+++ Task data
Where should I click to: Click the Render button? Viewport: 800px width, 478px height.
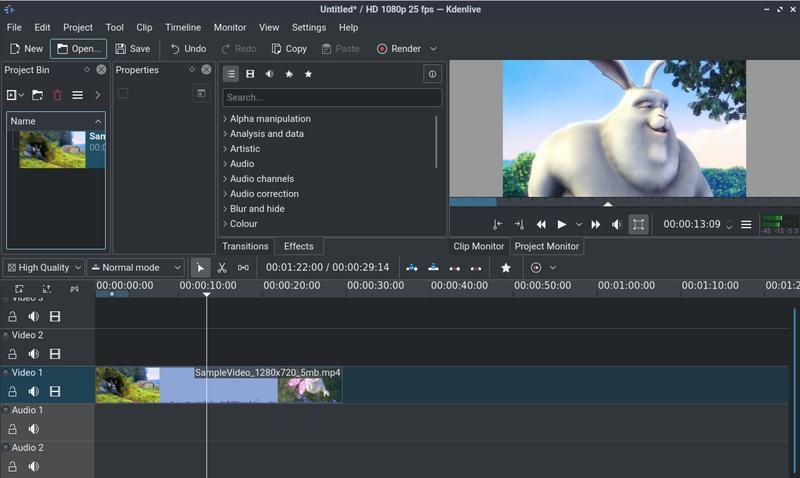point(399,48)
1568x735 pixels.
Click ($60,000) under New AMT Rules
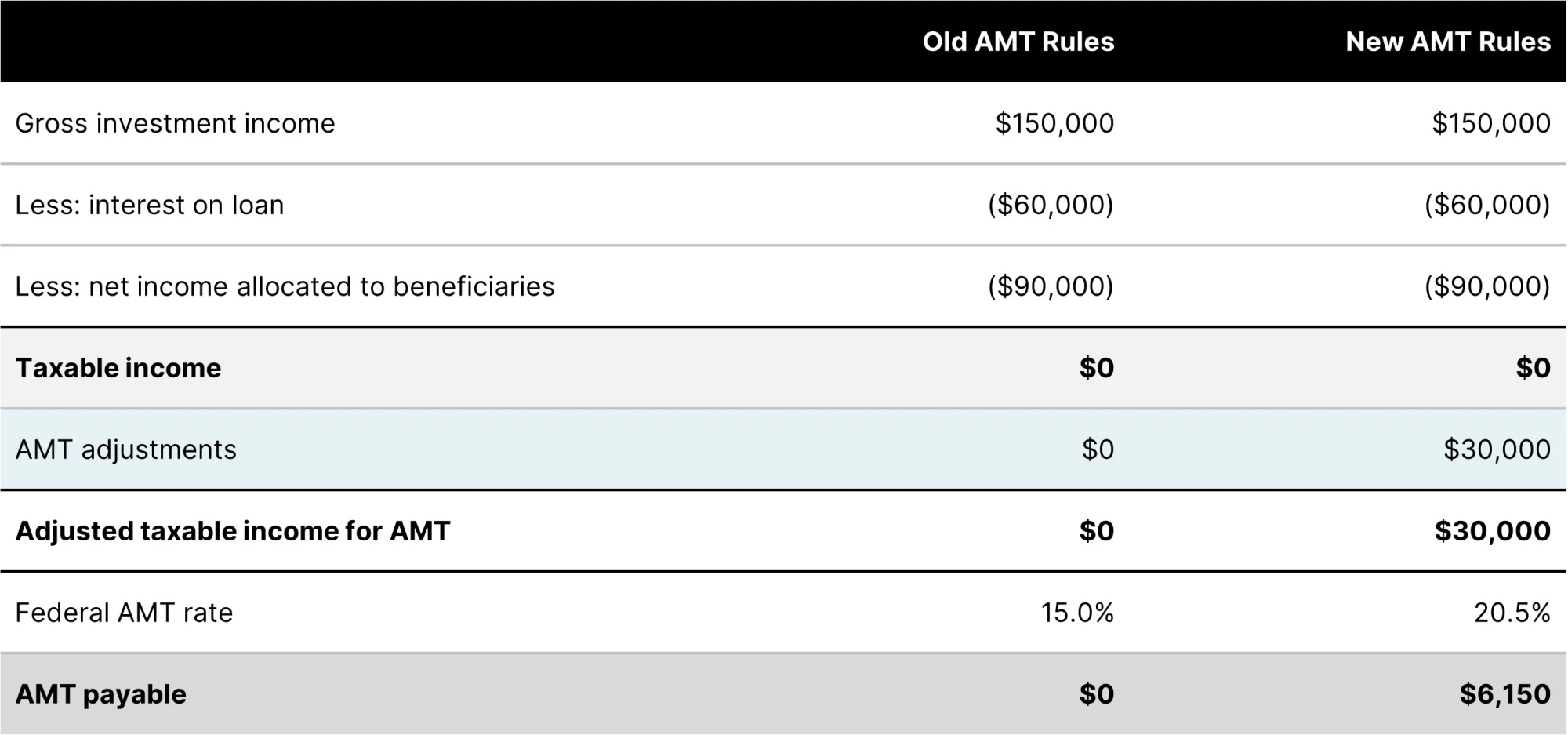[x=1488, y=205]
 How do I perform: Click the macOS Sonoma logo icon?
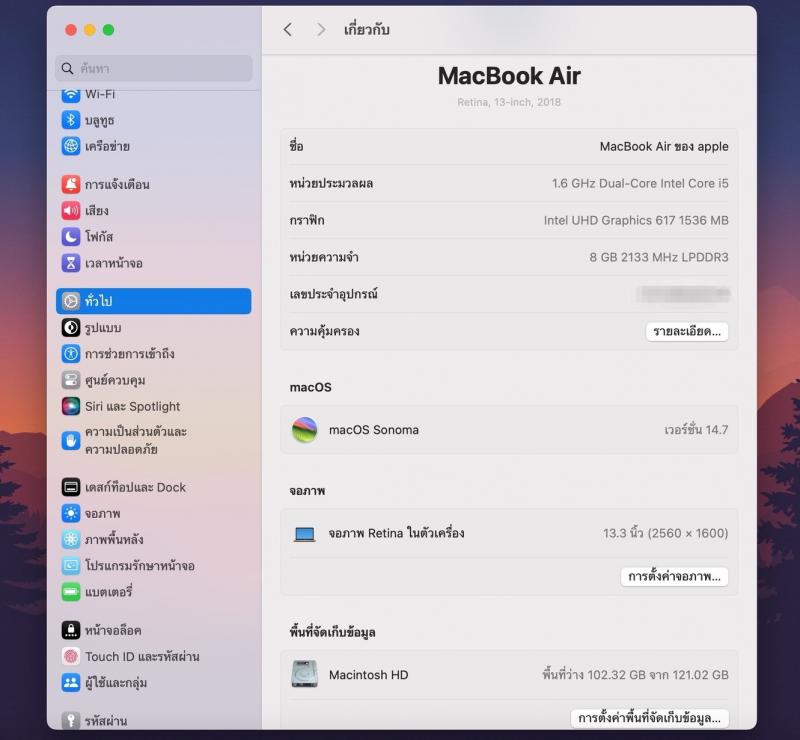coord(304,430)
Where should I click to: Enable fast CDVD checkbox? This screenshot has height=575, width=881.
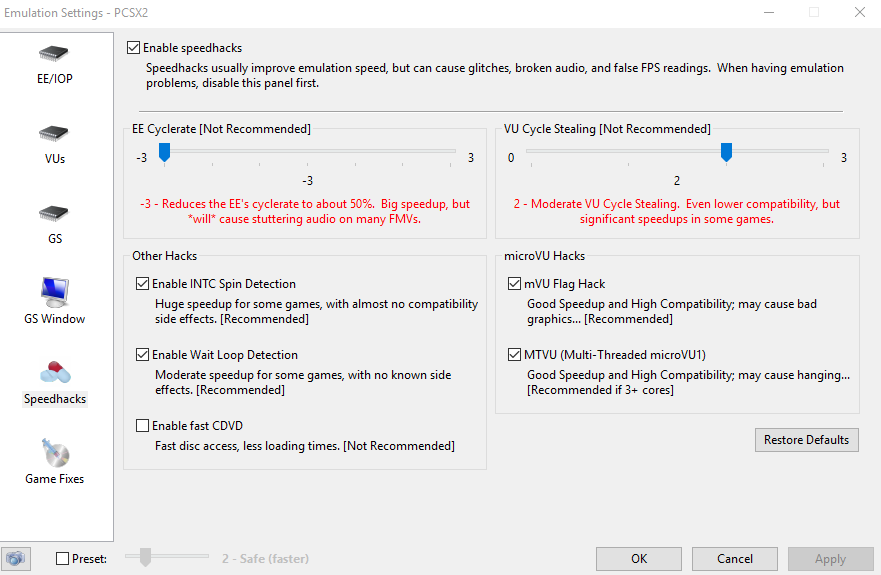point(142,425)
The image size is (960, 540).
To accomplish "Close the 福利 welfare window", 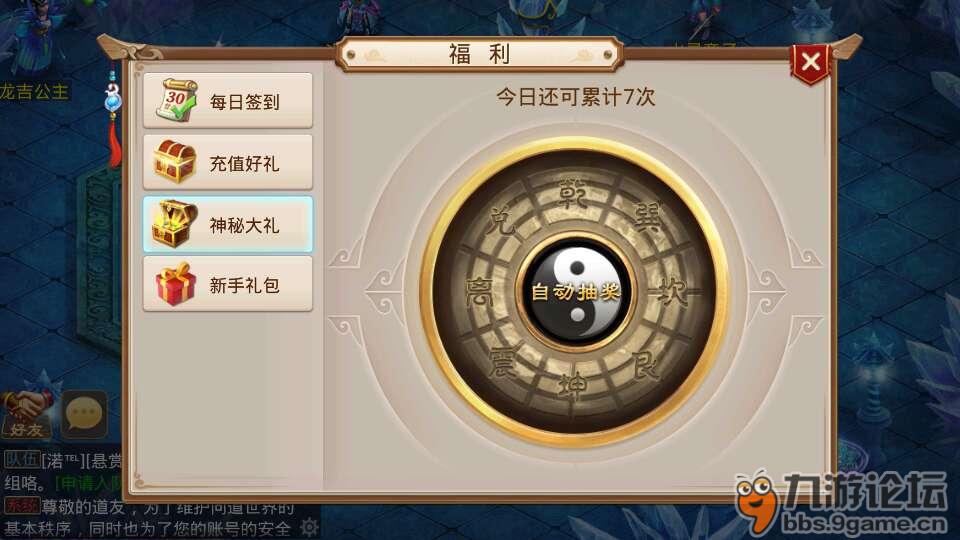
++++++
Exercise requirements
The answer must repeat every line of the listing exactly and leave the pictures out.

Response for this exercise
Where should I click to: Click the Render button? Viewport: 800px width, 478px height.
point(399,48)
1568x735 pixels.
Click ($60,000) under New AMT Rules
[x=1488, y=205]
 How do I perform: Click the macOS Sonoma logo icon?
coord(304,430)
Where should I click to: Enable fast CDVD checkbox? This screenshot has height=575, width=881.
point(142,425)
The image size is (960, 540).
To accomplish "Close the 福利 welfare window", 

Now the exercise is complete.